IBM has optimized the mainframe for Linux, working with Red Hat and Novell to fix bugs and ensure that all drivers run solidly with the Linux operating system, says System z marketing vice president Karl Freund. IBM executives also decided the mainframe simply wasn't cheap enough to convince customers to run new Linux workloads, he says.
IBM lowered by 50% the cost of a specialty engine that lets the business-class mainframe run Linux, bringing the price of this add-on capability down to $47,500, according to Freund. Application servers, databases and Web servers will probably be the most common Linux applications to run on the new business-class machine, he says.

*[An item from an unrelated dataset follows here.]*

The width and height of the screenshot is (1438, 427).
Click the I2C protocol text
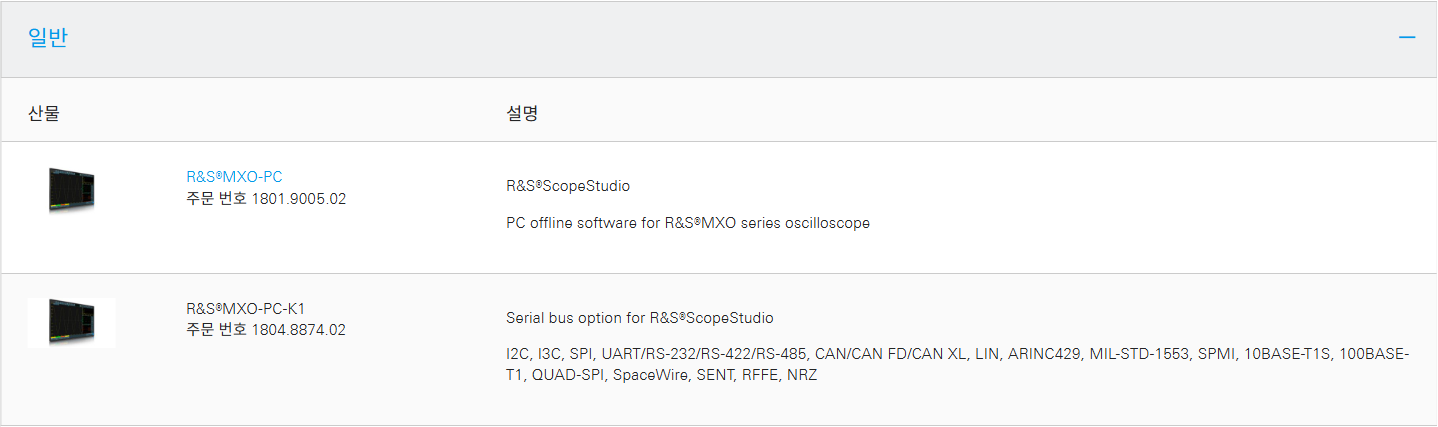pyautogui.click(x=517, y=354)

"We're continuing to make the mainframe more mainstream, more interesting to new customers, and more interesting to medium-sized businesses," he says.
IBM's mainframe has supported Linux for five years, and Big Blue is increasing its push on this front because Linux because is becoming a more sophisticated enterprise-class operating system, Freund says. The mainframe doesn't have a way to run Windows workloads but "It's something we're certainly interested in exploring," he adds.
The z10 BC is nearly 40% faster and has nearly four times the maximum memory of its predecessor, IBM says. The new business-class mainframe delivers capacity equal to 232 x86 servers, while the high-end mainframe is equal to nearly 1,500 x86 servers, IBM says.
With the exception of IBM, the mainframe market is pretty much dead, Day says. Customers that have never owned a mainframe are often wary of buying one, but IBM has tried to reinvent the system to operate new workloads, such as ones more commonly run on RISC and Itanium processors. Day says the effort has been successful, as much of IBM's mainframe growth over the last two years can be attributed to new workloads rather than upgrades to pre-existing machines.
The mainframe has always run data-intensive transaction processing applications such as those used in the financial and utility industries, Day notes. Now it's getting better at running compute-intensive workloads that demand high amounts of CPU and memory, he says.
The basic pricing of z10 BC starts at under $100,000, about the same as the previous business class mainframe. Typical deals will range from $250,000 to $500,000 Freund says. The top-of-the-line z10 mainframe announced in February starts at $1 million and the price increases dramatically depending on the configuration.
IBM argues that the new business-class mainframe can be more cost-effective than x86 servers because eight x86 machines can be consolidated onto a single mainframe processing core.